You probably know chia seeds as that superfood component of your favorite smoothie recipe. Now, they’ve grown so popular that people are drinking them straight as chia seed water. Some commercial chia seed beverages are even available in grocery stores. But are chia seeds all they’re cracked up to be? We asked a nutritionist to give us the details.
What exactly are chia seeds?
“Chia seeds are robustly nutritious seeds that originate from the plant Salvia Hispanic L,” says Alicia Romano, M.S., R.D., L.D.N., C.N.S.C., registered dietitian at Tufts Medical Center and media spokesperson for the Academy of Nutrition & Dietetics. “The seed itself is a complete protein and one of the richest sources of omega-3 fatty acids.” One thing that makes chia seeds unique is that they absorb water quickly and can take in up to 10 times their weight in liquid, creating a gel-like texture.
What are the benefits of eating chia seeds?
Improved heart health: Chia seeds are rich in alpha-linolenic acid (ALA) a type of omega-3 fatty acid that comes mainly from plants. In the human body, ALA can be converted to two other omega-3 fatty acids — eicosapentaenoic acid (EPA) and docosahexaenoic acid (DHA). We know that omega 3 fatty acids are essential for a healthy cardiovascular system, but scientists are still trying to figure out how they work— whether they lower cholesterol, lower the risk of strokes and heart attacks, or reduce blood pressure.
Better glucose control: One study on rats found that a diet regularly containing chia seeds or oil from the seeds improved their response to glucose and insulin, while another found a diet of chia seeds improved a number of metabolic factors in insulin-resistant rats. More research needs to be done on humans, but chia seeds seems to help balance blood sugar because their high fiber content slows the absorption of sugar.
Smoother digestion: Yes, it all comes back to the F-word: fiber. Chia seeds are an abundant source of fiber, topping the charts at 10g in 2 tablespoons — "one third of the daily fiber recommendation for American men,” says Romano. It’s nearly half of the fiber recommendation for most women. On top of that, Romano notes that the fiber in chia seeds is mainly soluble fiber, which helps you feel full and slows down digestion.

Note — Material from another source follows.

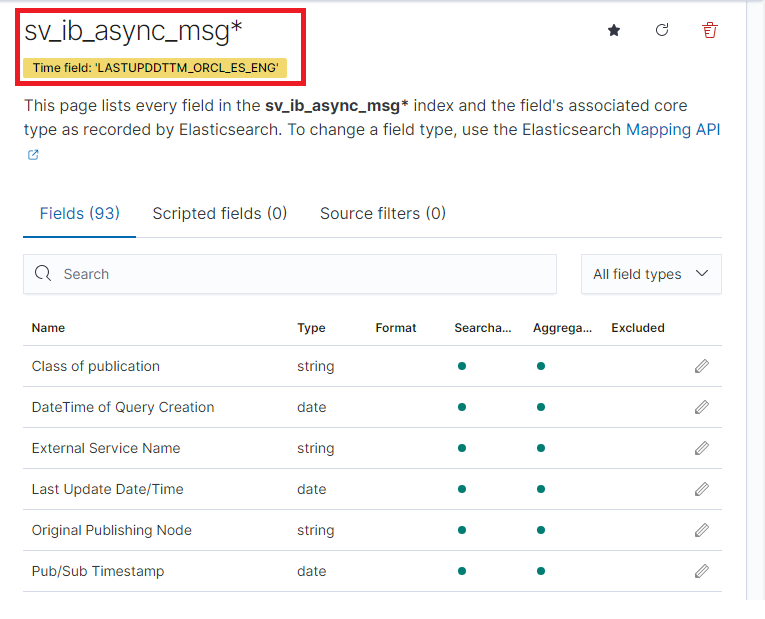Open the Mapping API link
Viewport: 765px width, 619px height.
click(x=672, y=130)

How do you drink chia seeds with water?
“Chia seed water is essentially just chia seeds and water, although some recipes call for flavorings such as citrus or sweeteners,” says Romano. “The benefits would be the same as the general health benefits of eating chia seeds.” However, suddenly adding a ton of fiber to your diet can result in stomach discomfort, so if you’re new to chia seeds you might not want to down a whole glass of the stuff. Romano recommends increasing your water intake and adding chia seeds gradually to your diet, whether you mix them into oatmeal or a smoothie, or drink a smaller amount of chia seed water. Remember, everything should be done in moderation.

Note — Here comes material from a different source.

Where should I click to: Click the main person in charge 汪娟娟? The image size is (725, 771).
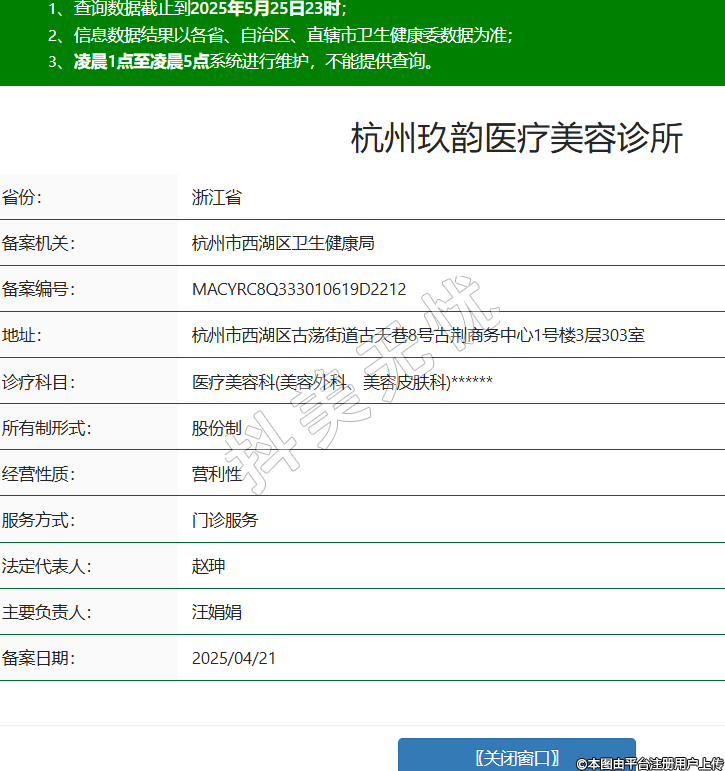pyautogui.click(x=217, y=611)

Here are four delicious ways to eat chia seeds:
- Add them directly into foods like smoothies, yogurt, soup, oatmeal, or porridge.
- Create a “chia gel” of ¼ cup of chia seeds with 1 cup of liquid. “This gel can then be used as a nutritional booster and thickener for a variety of foods,” says Romano.
- Make chia pudding by mixing ¼ cup chia seeds with 1 cup of milk (dairy or nondairy) and topping with fruits and nuts. “This is a fan favorite and can be used as a dessert, snack, or breakfast,” says Romano.
- Add 2 tablespoons of chia seeds to your go-to overnight oats recipe to give it a nutritional punch while offering a thick consistency.